Searchers have now recovered both so-called black boxes from AirAsia Flight QZ8501 and may have located the fuselage of the plane, an Indonesian official said Tuesday, adding more pieces to help solve the puzzle of what caused the disaster.
The fuselage, or main body, of the plane is believed to have been found by a ship scanning for wreckage northeast of where the tail section was previously discovered, said Supriyadi, an operations coordinator at Indonesia’s national search and rescue agency who goes by only one name.
But he said he hasn’t seen the full report on the reported discovery yet — and it hasn’t been confirmed so far by the head of the search and rescue agency.
The discovery of the fuselage would be a significant development as officials have suggested that many of the bodies of those on board the plane are likely to be found with it.
Forty-eight bodies have so far been recovered from the sea, some of them still strapped into seats. But more than 100 remain missing.
The overwhelming majority of the people on Flight QZ8501 were Indonesian. There were also citizens of Britain, France, Malaysia, Singapore and South Korea.
Black boxes contain the what and the why
On Tuesday, divers retrieved the cockpit voice recorder, which is designed to retain all sounds on a plane’s flight deck.
The device is expected to help investigators understand what went wrong aboard Flight QZ8501, which went down in the Java Sea last month with 162 people aboard as it was headed toward Singapore from the Indonesian city of Surabaya.
On Monday, searchers recovered the plane’s other key information source, the flight data recorder, which stores a vast amount of information about the aircraft’s performance, including air speed and cabin pressure.
The flight data recorder tells investigators what happened on a plane, but the cockpit voice recorder tells them why, said Mardjono Siswosuwarno, a senior official at Indonesia’s National Transportation Safety Committee, which is leading the investigation into the disaster.
“The why is mostly in there,” he said of the voice recorder, which captures conversations between pilots as well as other sounds in the cockpit.

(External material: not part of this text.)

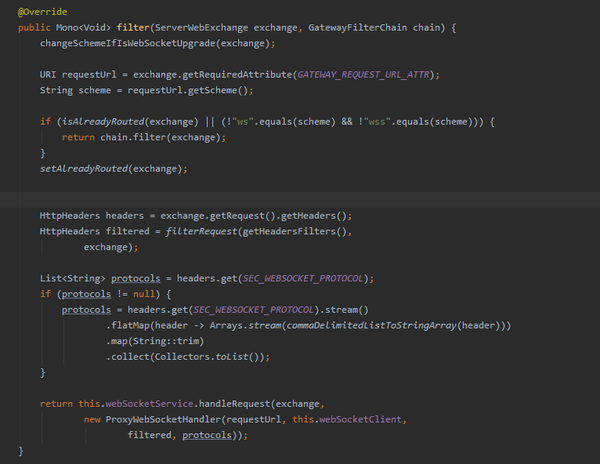Click the filterRequest method call

point(201,231)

Analysis of data to take months
The two flight recorders have been taken to a lab in Jakarta, the Indonesian capital, for analysis.
Investigators say they have successfully downloaded the contents of both devices. But Mardjono cautioned that interpreting the information requires much more time.

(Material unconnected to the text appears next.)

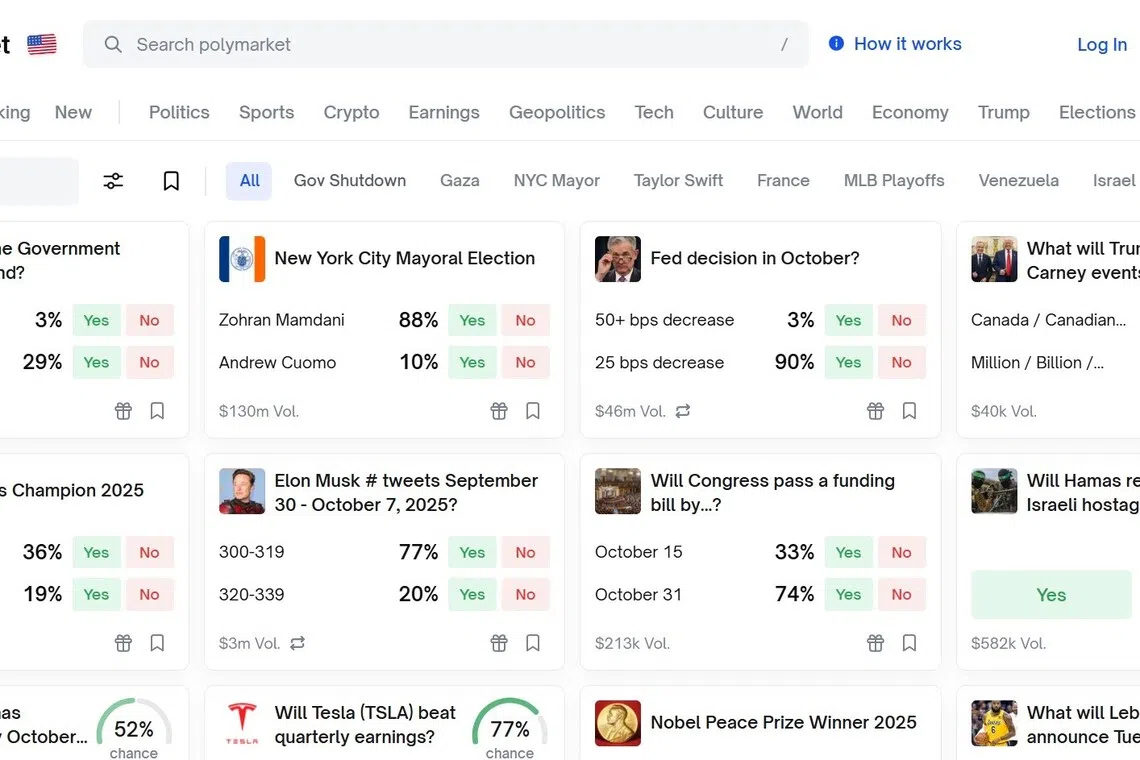
Task: Open the market filter options
Action: 112,180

After the download, investigators should have “a pretty good idea within a couple of days” of what happened aboard the plane, Mary Schiavo, a former inspector general of the U.S. Department of Transportation, said this week.
The flight data recorder usually contains hundreds of parameters and thousands of data points, she said, that look a bit like an electrocardiogram when they’re printed.
Mardjono said he expected a preliminary report to be released within a month of the crash, which happened December 28.
But it’s unclear how much information the initial document will contain beyond what’s already been made public. The final report containing investigators’ full conclusions will take months, Mardjono said.
The agency’s final report into Adam Air Flight 574 — which crashed in Indonesian waters on New Year’s Day 2007, killing all 102 people on board — came out more than a year after that disaster.
Mardjono said the AirAsia plane’s flight data recorder was in good condition after being pulled out of the water from under the debris of a wing Monday.
Did plane break apart on impact?
The recovery of the flight recorders took place after the plane’s tail was lifted from the waves Saturday.
Observers have suggested that the locations of the different parts of debris indicate the plane broke apart when it hit the water, not when it was still at a high altitude.
Supriyadi, the Indonesian search official, said Monday that the debris patterns suggest the aircraft “exploded” on impact.
But the country’s transportation investigators said it was premature to say what had happened, and one expert questioned the search official’s choice of words.
“The word ‘exploded’ I think maybe loses a little bit in translation,” said David Soucie, a former Federal Aviation Administration safety inspector. “I think really what he’s meaning is a rupture from the impact itself.
“As with any hollow object hitting something very hard, the pressure differential between the outside and the inside is very significant, and it’ll actually tear apart the aircraft on the top,” Soucie said. “That may be what he’s referring to.”